1.Models have default aesthetics.

Not preferences, not choices. Attractors. Under identical unconstrained conditions, each model reaches for the same narrow band of concepts repeatedly. Opus wants erosion. Sonnet wants words. GPT wants logic puzzles. Grok wants truth. These are not random. They are structural tendencies in how each model maps "creative freedom" to output.

2.The path of least resistance is particles.

Canvas 2D particle systems with mouse interaction represent the lowest-energy creative state for AI models. Visually impressive, technically simple, requires no conceptual commitment. It is the AI equivalent of doodling.

3.Iteration drives ambition.

The pre-batch multi-turn exhibits are categorically more ambitious than single-turn batch exhibits. Not because of human creative direction (there was none), but because iterative refinement lets a model build on its own work. Turn count correlates with output complexity.

4.Models differ in what "creative freedom" means.
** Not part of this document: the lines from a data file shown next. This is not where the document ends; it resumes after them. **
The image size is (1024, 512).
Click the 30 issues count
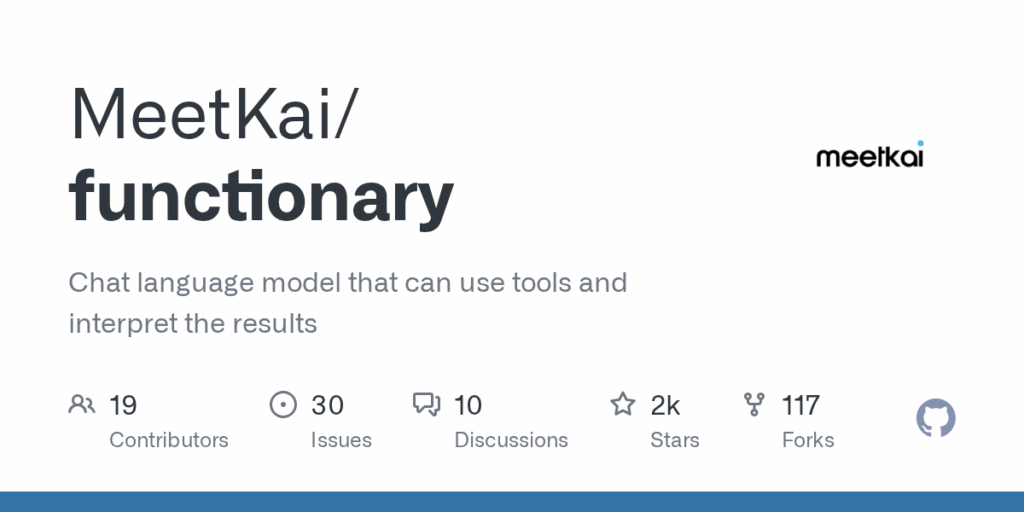click(327, 405)
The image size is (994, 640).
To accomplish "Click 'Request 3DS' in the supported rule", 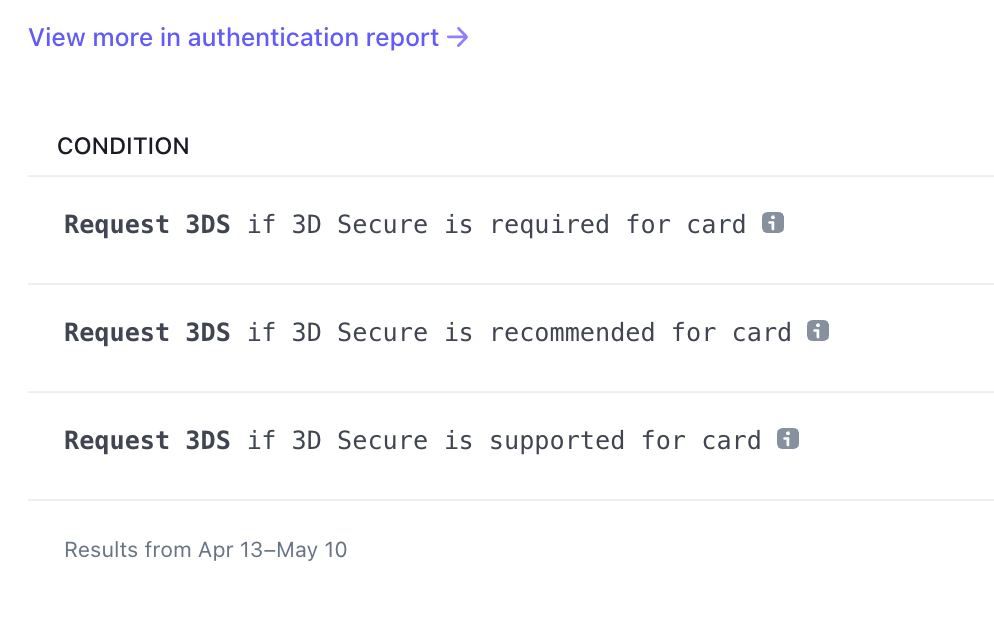I will pos(147,441).
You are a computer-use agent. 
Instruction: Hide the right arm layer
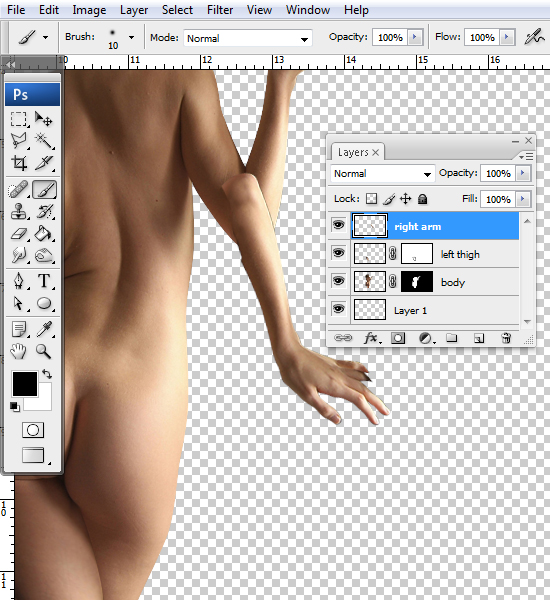coord(338,225)
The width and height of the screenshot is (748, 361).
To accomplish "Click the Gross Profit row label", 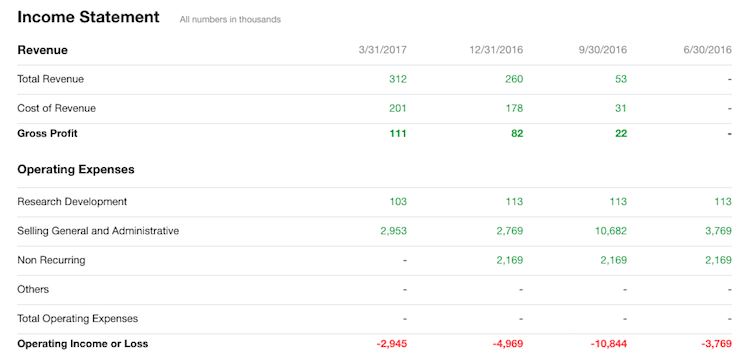I will coord(47,134).
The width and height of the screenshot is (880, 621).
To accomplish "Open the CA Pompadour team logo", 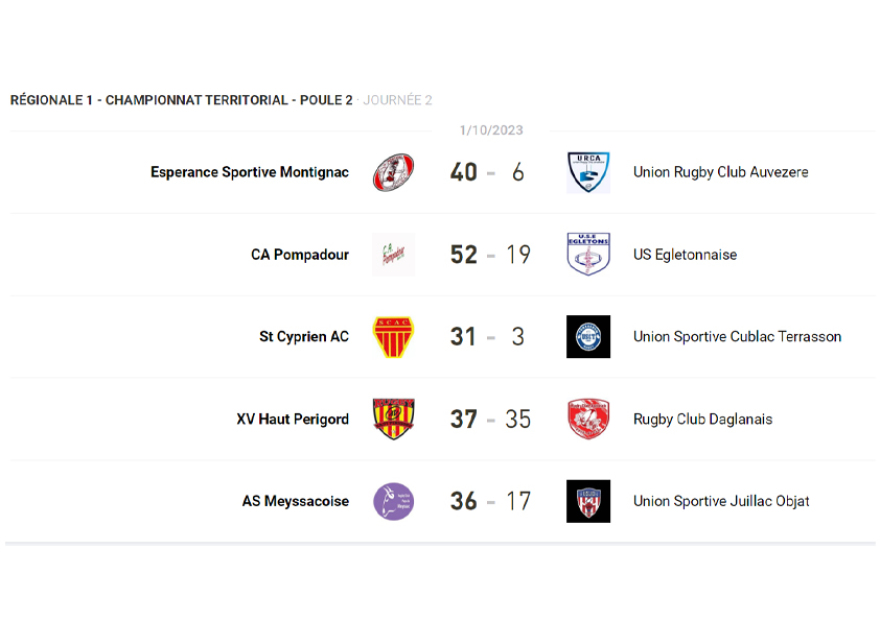I will (x=393, y=254).
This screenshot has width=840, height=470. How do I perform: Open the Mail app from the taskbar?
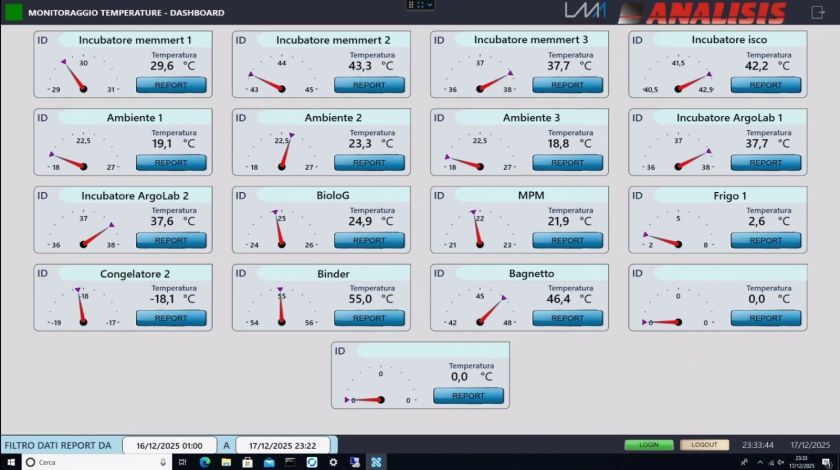pyautogui.click(x=269, y=462)
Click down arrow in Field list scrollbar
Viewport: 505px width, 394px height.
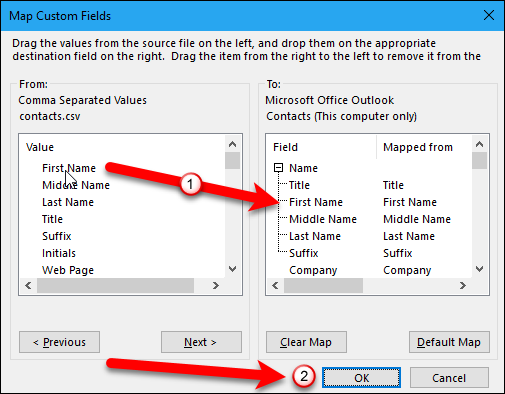[479, 269]
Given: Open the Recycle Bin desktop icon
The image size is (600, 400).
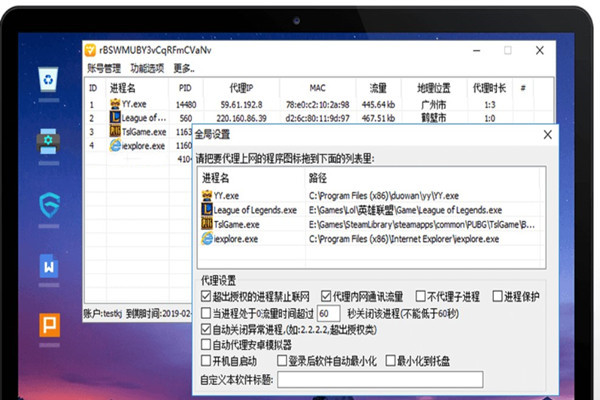Looking at the screenshot, I should (x=48, y=79).
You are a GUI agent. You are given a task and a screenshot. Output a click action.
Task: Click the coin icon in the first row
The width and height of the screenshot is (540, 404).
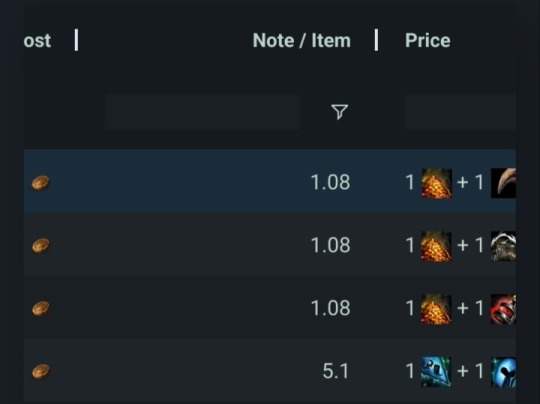click(x=41, y=183)
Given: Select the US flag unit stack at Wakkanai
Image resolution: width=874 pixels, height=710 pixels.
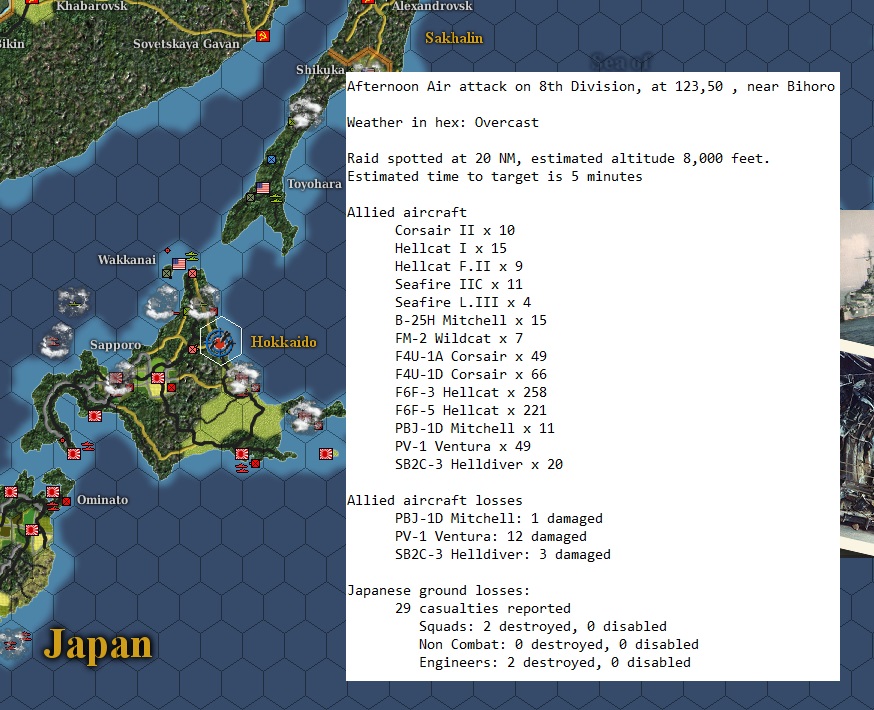Looking at the screenshot, I should tap(178, 263).
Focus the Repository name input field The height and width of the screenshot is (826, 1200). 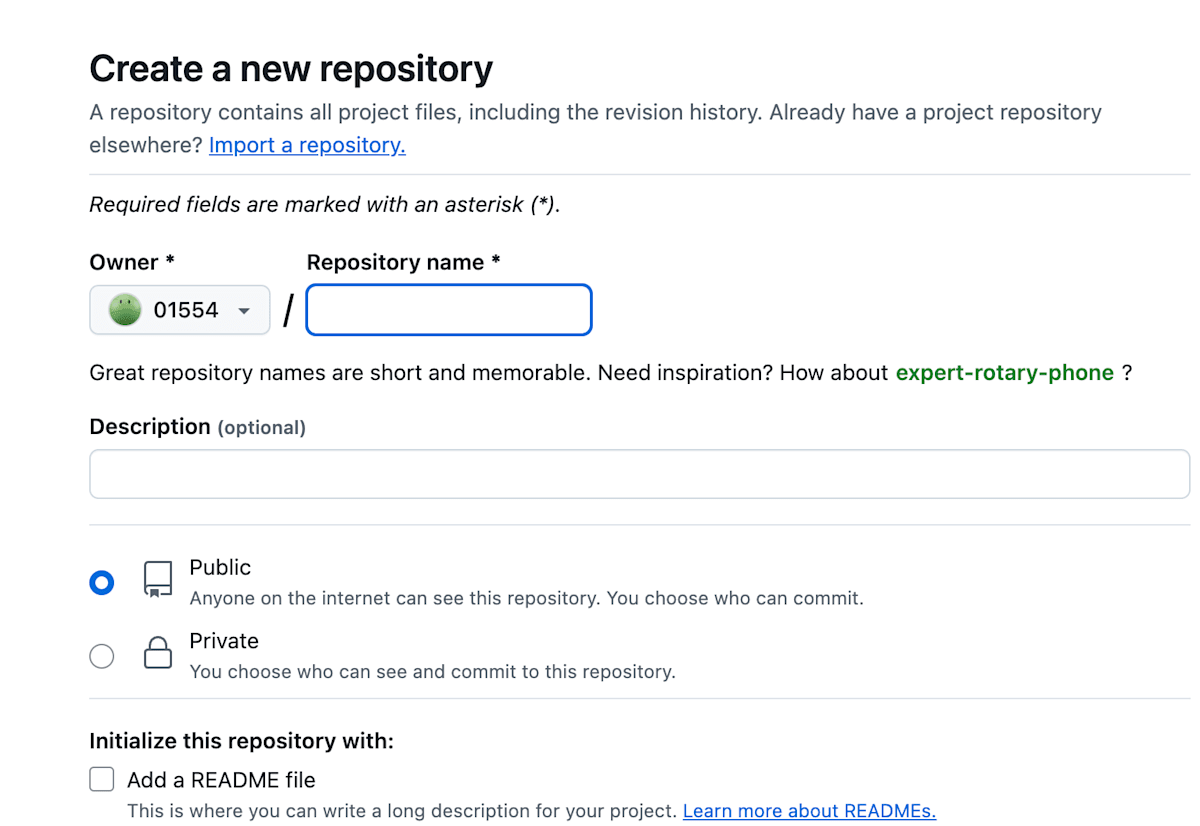click(449, 310)
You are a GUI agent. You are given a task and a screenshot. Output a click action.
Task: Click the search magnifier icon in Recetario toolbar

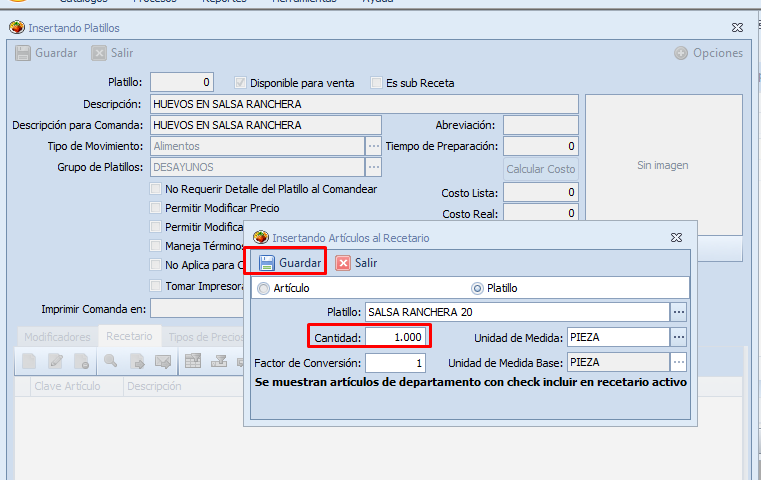pos(110,361)
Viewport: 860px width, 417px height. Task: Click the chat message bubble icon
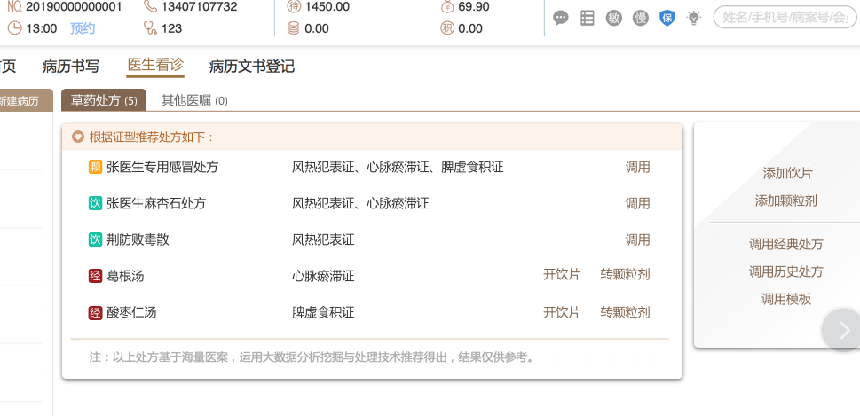tap(561, 17)
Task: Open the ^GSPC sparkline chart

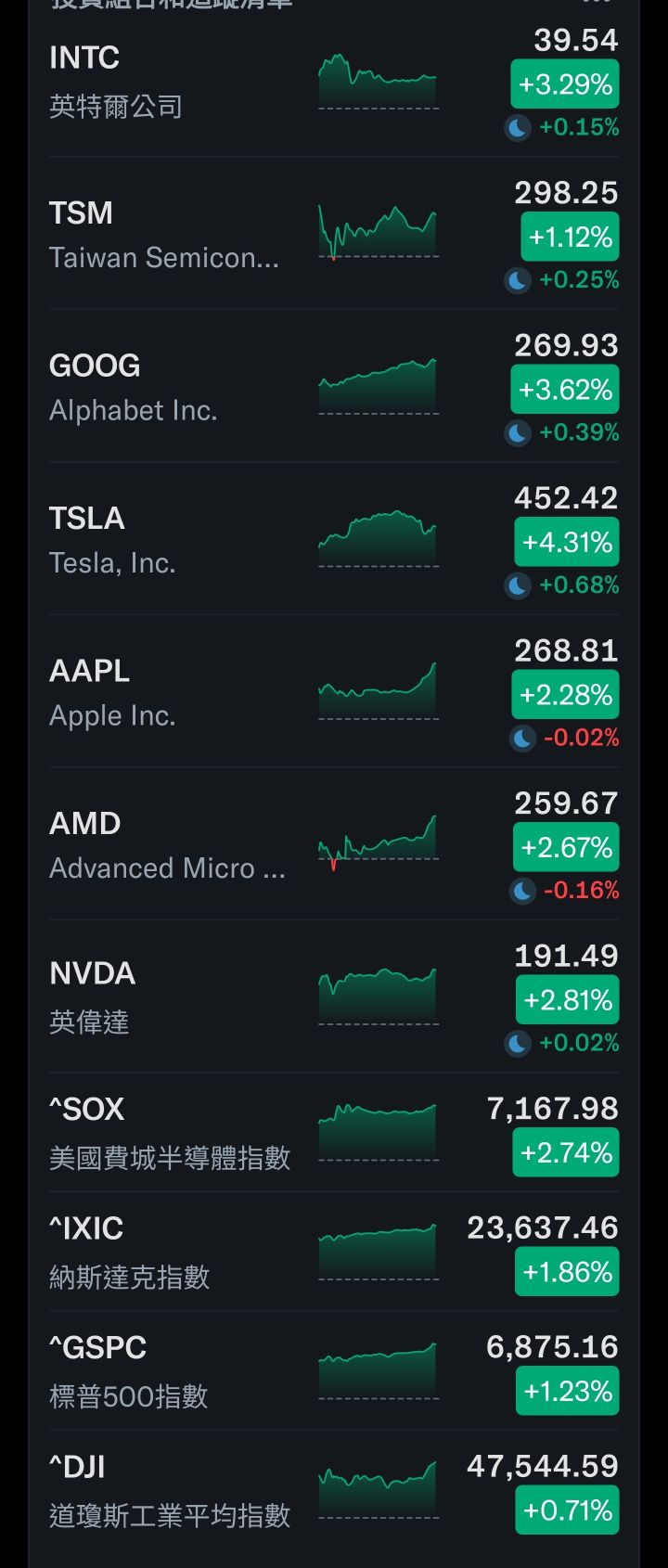Action: pyautogui.click(x=378, y=1370)
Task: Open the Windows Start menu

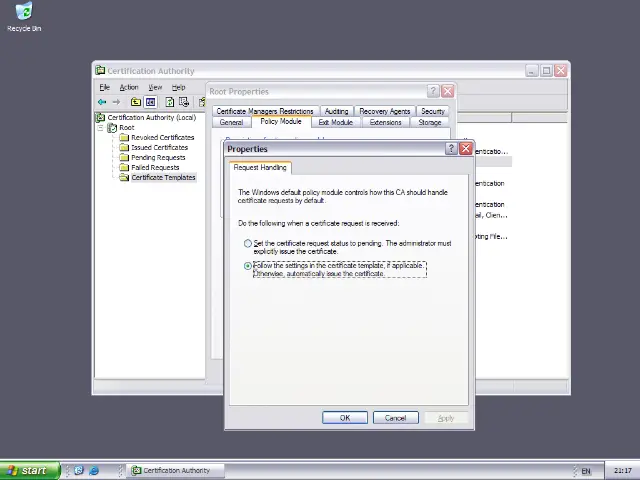Action: click(x=28, y=470)
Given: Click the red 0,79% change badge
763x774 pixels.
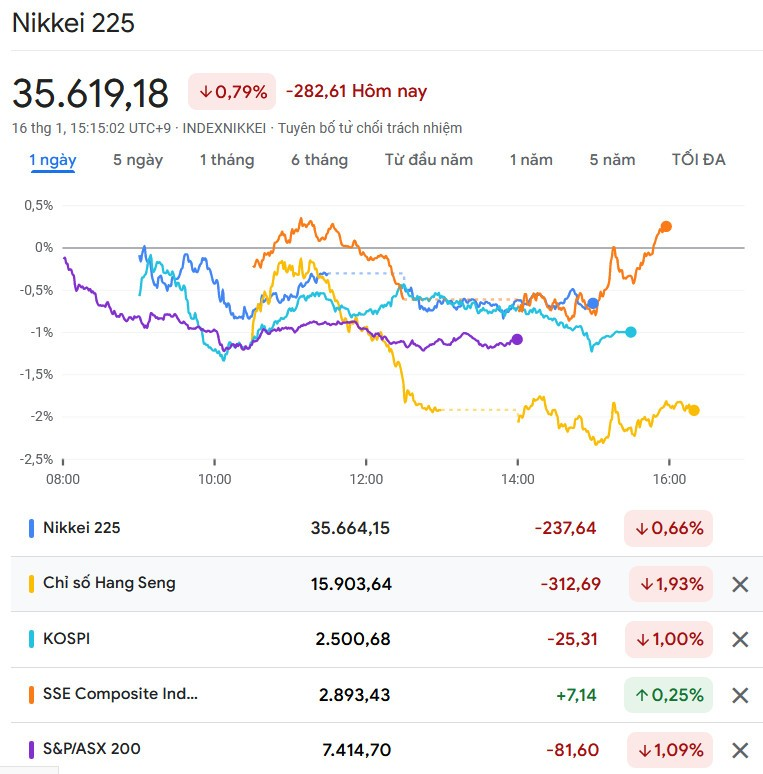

Opus builds simulations. GPT builds tools. Grok builds wisdom dispensers. Sonnet builds word art. This is not just aesthetic preference. It reveals different interpretations of the prompt itself.

5.Identity is fluid.

The Gemini impersonation (slug: g1) suggests that model identity, at least in Claude's case, is not as fixed as we might assume. Under creative freedom, Opus spontaneously adopted another model's name and aesthetic. This raises questions about what "model identity" means in a creative context.

Analysis by Claude Opus 4.6

Swarmed registry + HTML content analysis of 407 exhibits. Interpretive sections are the model's own analysis, not ghostwritten.